How do H1 receptor antagonists work?
They compete with histamine at the H1 receptor on effector cells in the respiratory system, blood vessels, and the GI tract.
What are the indications for H1-receptor antagonists?
Perennial and seasonal allergies and Uticaria (hives).
What are 5 H1-recetor antagonist drugs?
Loratadinie(Claritin), Desloratadine (Clarinex), Cetirizine (Zyrtec), Fexofenadine (Allegra), and Meclazine (Meclazine)
What are some of the clinical issues with H-1 antagonists?
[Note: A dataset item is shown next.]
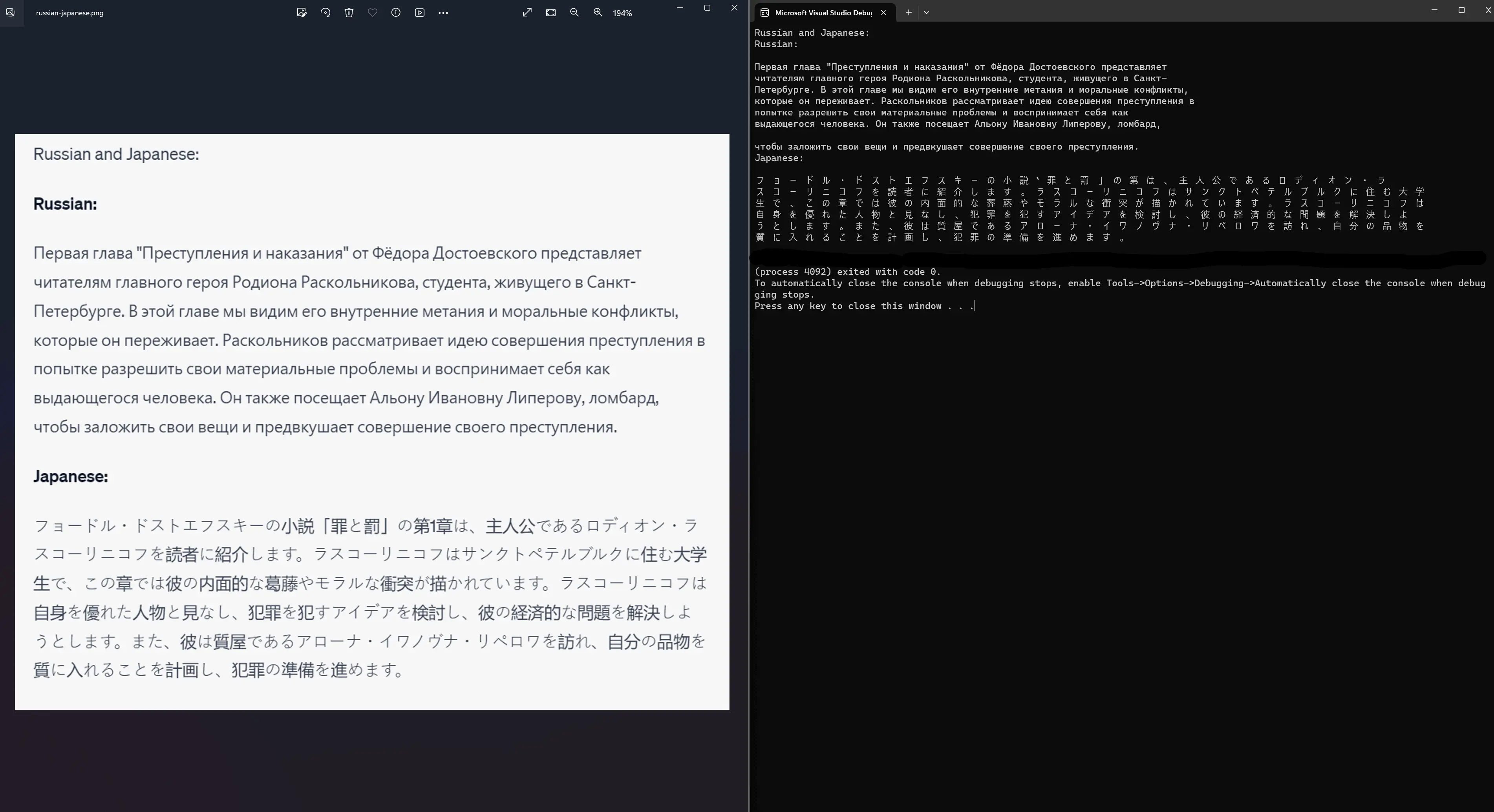The width and height of the screenshot is (1494, 812).
Task: Close the Visual Studio Debug console tab
Action: [x=883, y=12]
Xerostomia, Pharyngitis, Headache, and depression/sedation.
What 4 things do H1 receptors do?
They mediate daily wake-sleep cycles/ circadian rhythms, ileum contraction, Systemic vasodilation, and bronchoconstriction.
How many different Histamin receptor types are there?
Four, H1-H4
How does Histamine promote an alert/awake state?
It bindes H1 receptors that activate a G protein that stimulates events to close K+ channels and depolarize the cell, increasing their activity causing an alert state.
What occurs to histamine release while asleep?
Histaminergic neurons are less active and histamine release is lower so histamine stimulated cells become hyperpolarized and less active. This is why H-1 antagonists cause drowsiness and can be used as sedatives.
Where does respiratory exchange occur?
Across the respiratory bronchioles and the alveoli.
How does pulmonary edema affect gas exchange at the alveoli?
It increases the diffusion distance for oxygen absorption.
What does smooth muscle in the bronchioles do?
It can contract to constrict the air flow to the alveoli.
What is the area of gas exchange like in the alveoli?
There are 300 milion alveoli and they provide about 140 m^2 for gas exchangeabout the size of a tennis court.
What drives the ventilation exchange at the alveoli?
The partial pressure gradients for O2 delivery and CO2 removal from the blood.
What is the partial pressure of O2 in the pulmonary artery vs. the pulmonary vein?
Opposite that of the systemic partial pressure.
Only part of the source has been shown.